__WHAT TO DO__. In your copy, leave out all pictures and reproduce every entry exactly.

EXERCISE MATERIAL below:

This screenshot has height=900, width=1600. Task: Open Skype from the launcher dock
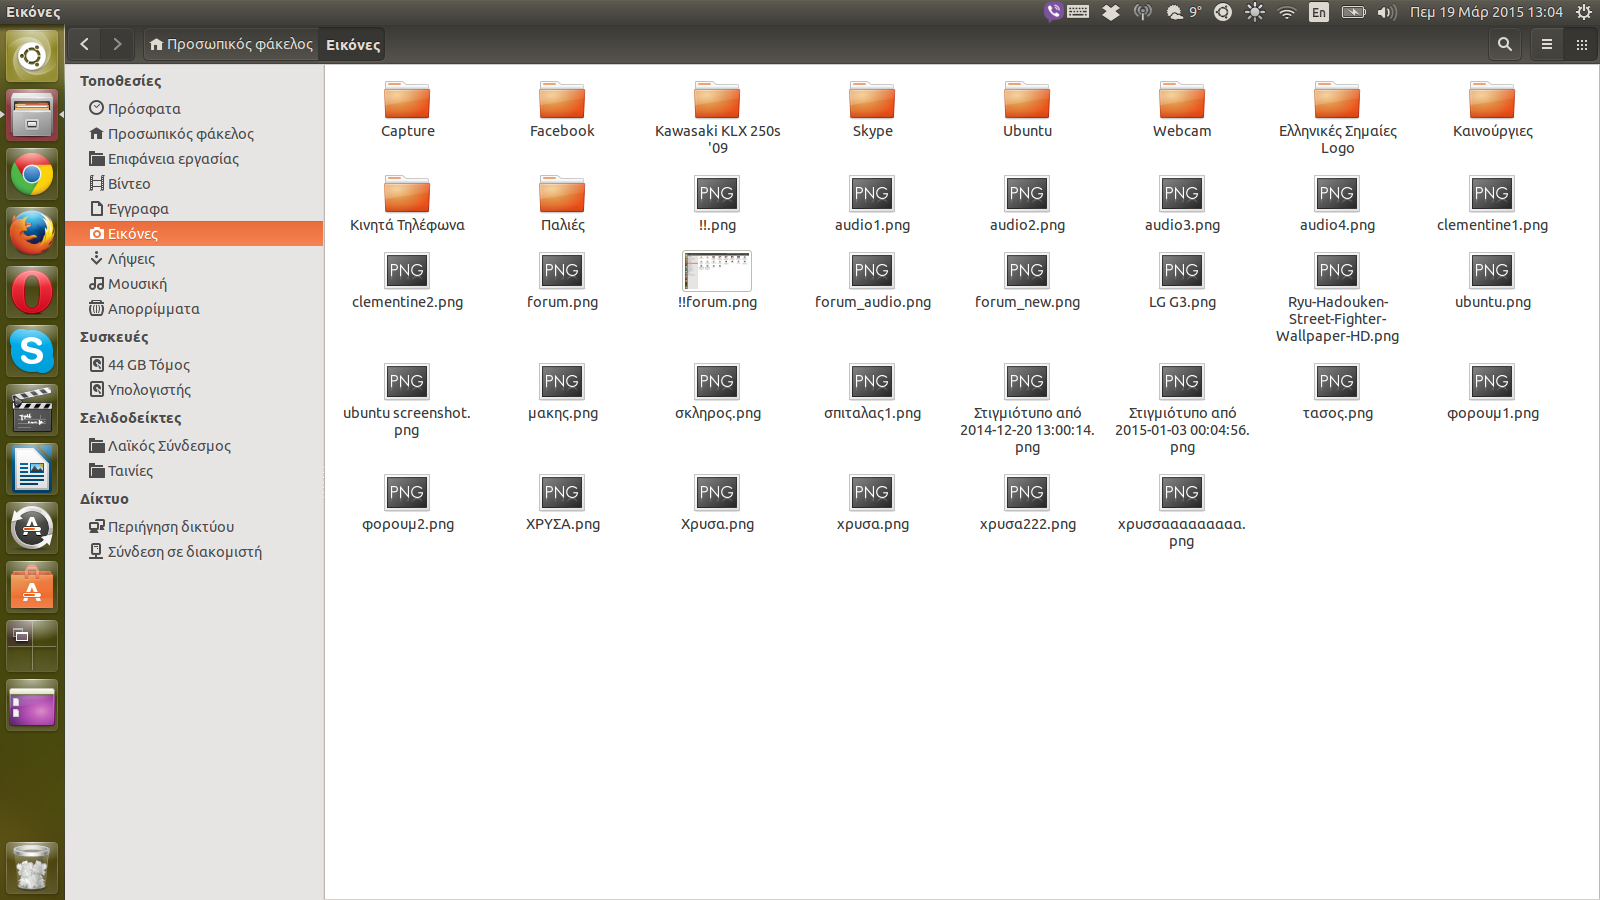click(32, 351)
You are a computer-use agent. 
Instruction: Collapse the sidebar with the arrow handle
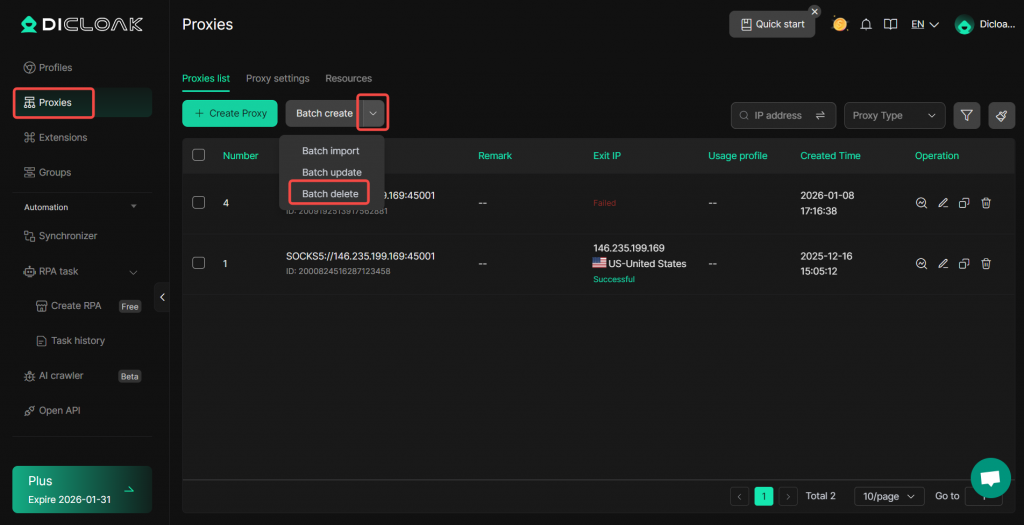[162, 297]
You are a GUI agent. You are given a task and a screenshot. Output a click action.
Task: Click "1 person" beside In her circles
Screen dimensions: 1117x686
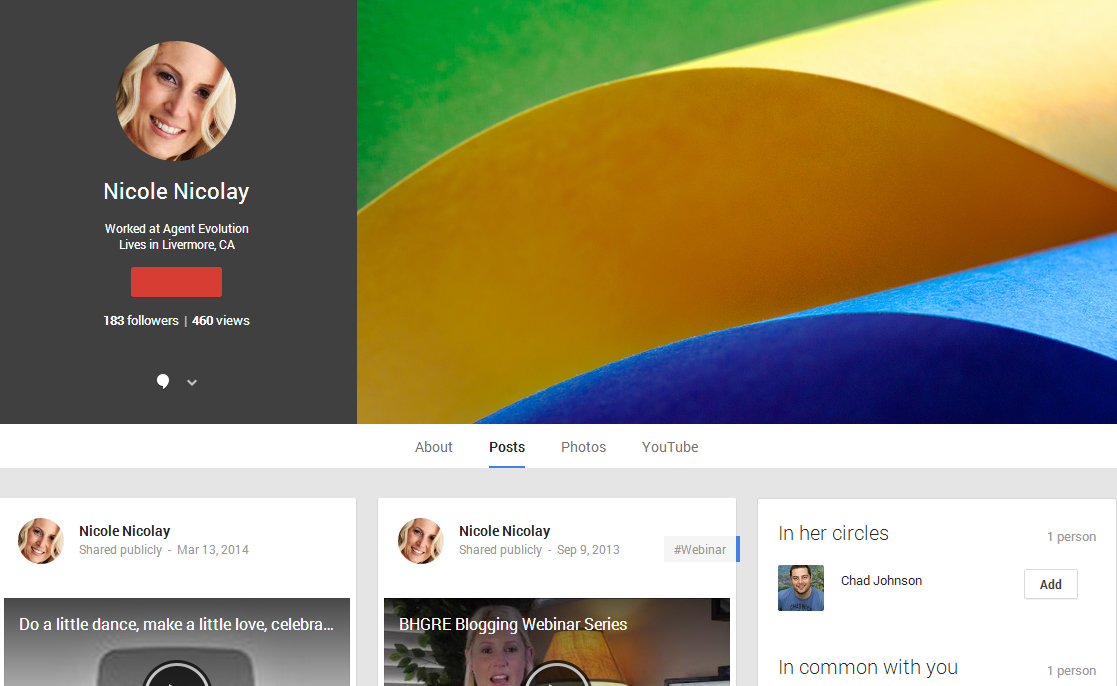pos(1071,537)
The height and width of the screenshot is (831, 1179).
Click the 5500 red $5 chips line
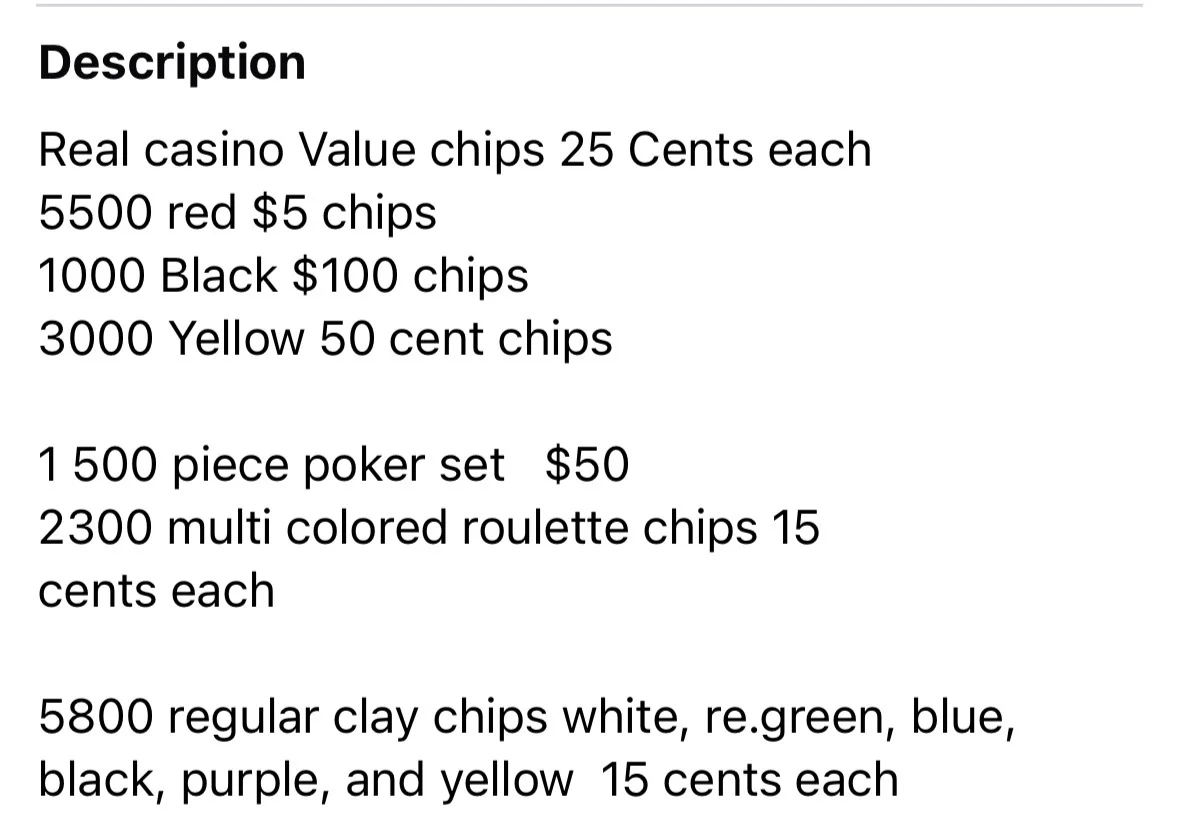pyautogui.click(x=238, y=213)
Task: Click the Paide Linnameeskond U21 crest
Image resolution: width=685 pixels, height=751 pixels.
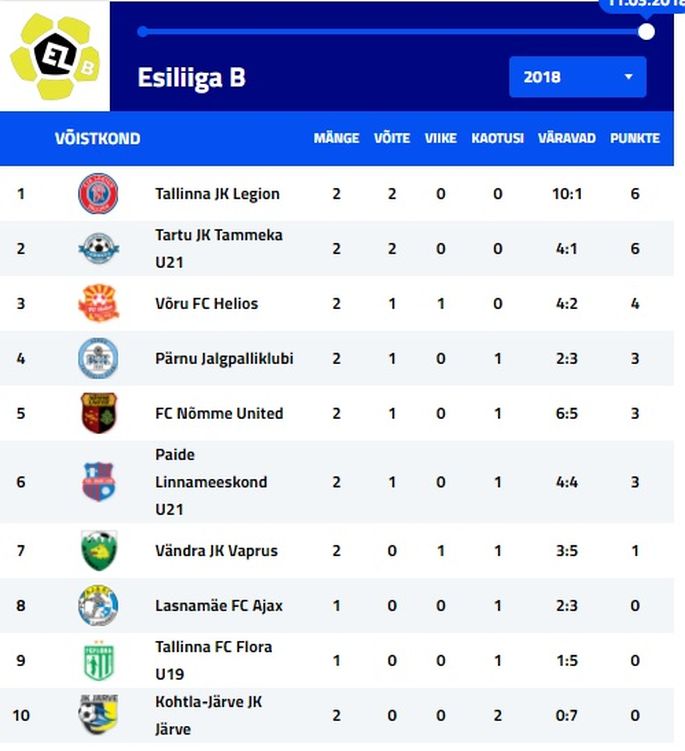Action: click(x=99, y=481)
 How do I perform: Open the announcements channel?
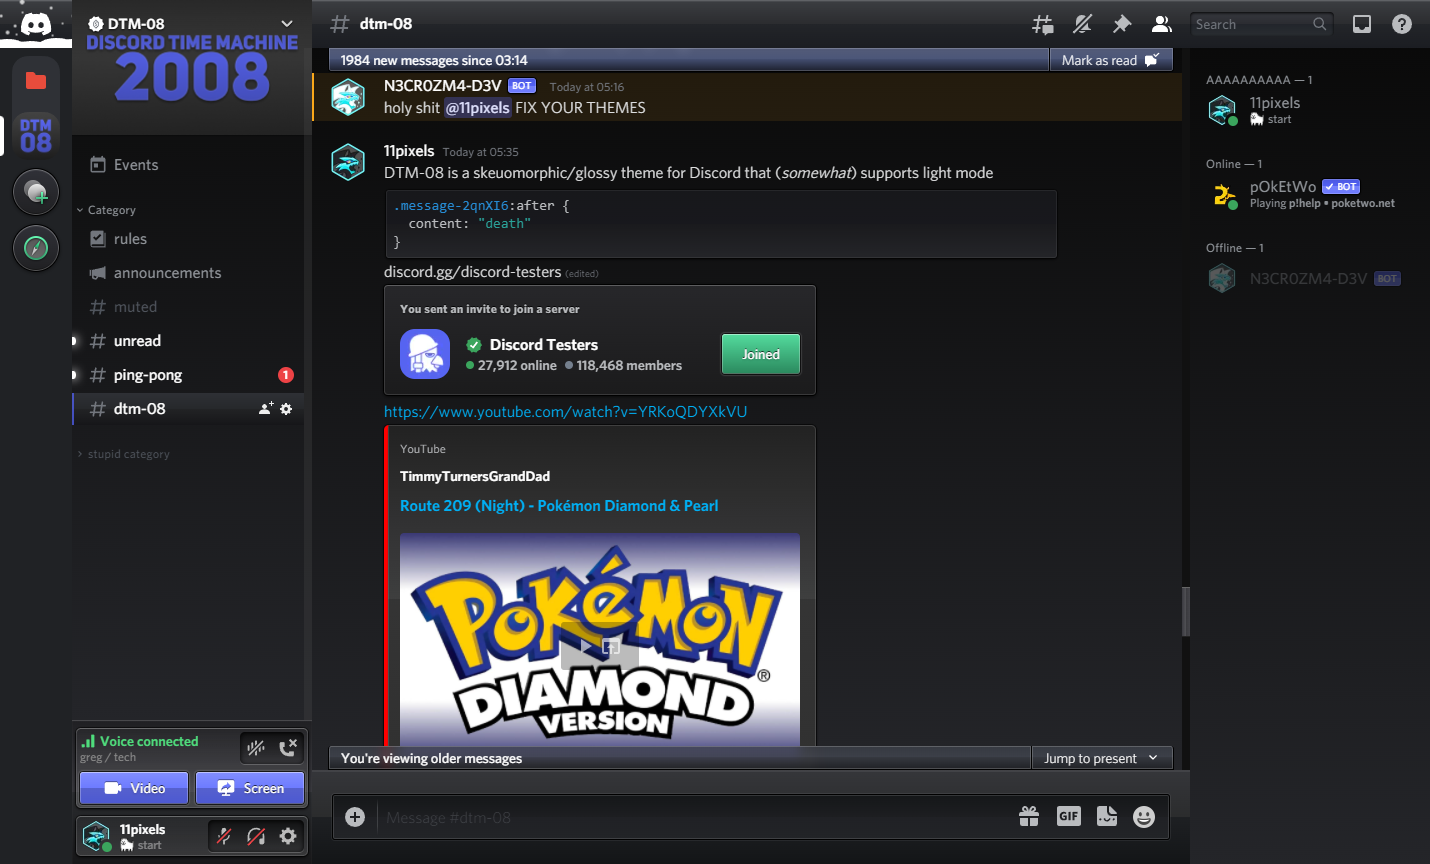pos(167,273)
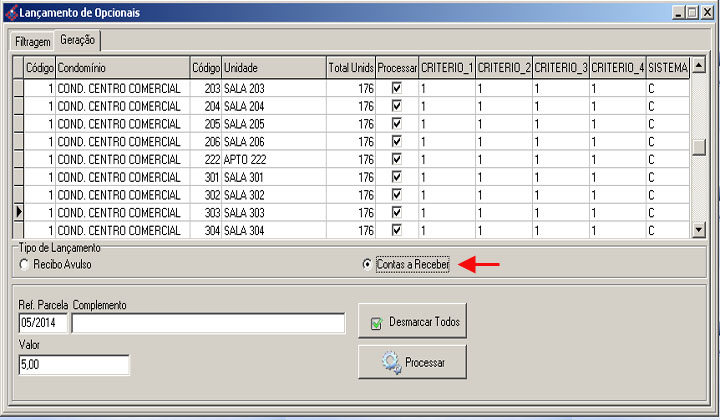Maximize the Lançamento de Opcionais window

[x=690, y=13]
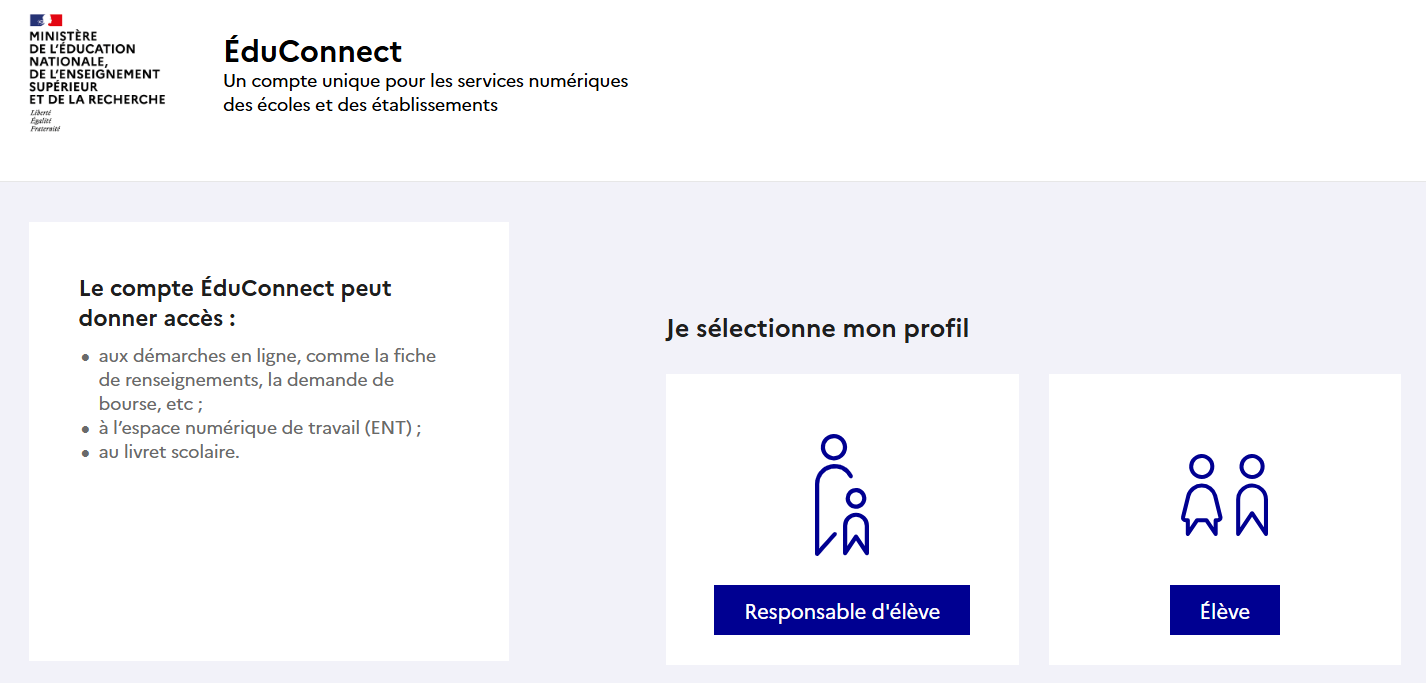Click the Ministère de l'Éducation Nationale logo text
The width and height of the screenshot is (1426, 683).
coord(97,68)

End of EXERCISE MATERIAL.

__RESPONSE AREA__.
This screenshot has height=900, width=1600. Task: Open Skype from the launcher dock
click(32, 351)
You are a computer-use agent. 
Instruction: Collapse the sidebar with the arrow handle
[162, 297]
You are a GUI agent. You are given a task and a screenshot. Output a click action.
Task: Click "1 person" beside In her circles
Screen dimensions: 1117x686
pos(1071,537)
The height and width of the screenshot is (831, 1179).
Click the 5500 red $5 chips line
pyautogui.click(x=238, y=213)
Task: Click the Paide Linnameeskond U21 crest
Image resolution: width=685 pixels, height=751 pixels.
Action: click(x=99, y=481)
 How do I perform: Open the announcements channel?
pos(167,273)
Maximize the Lançamento de Opcionais window

[x=690, y=13]
Click the Ministère de l'Éducation Nationale logo text
The width and height of the screenshot is (1426, 683).
coord(97,68)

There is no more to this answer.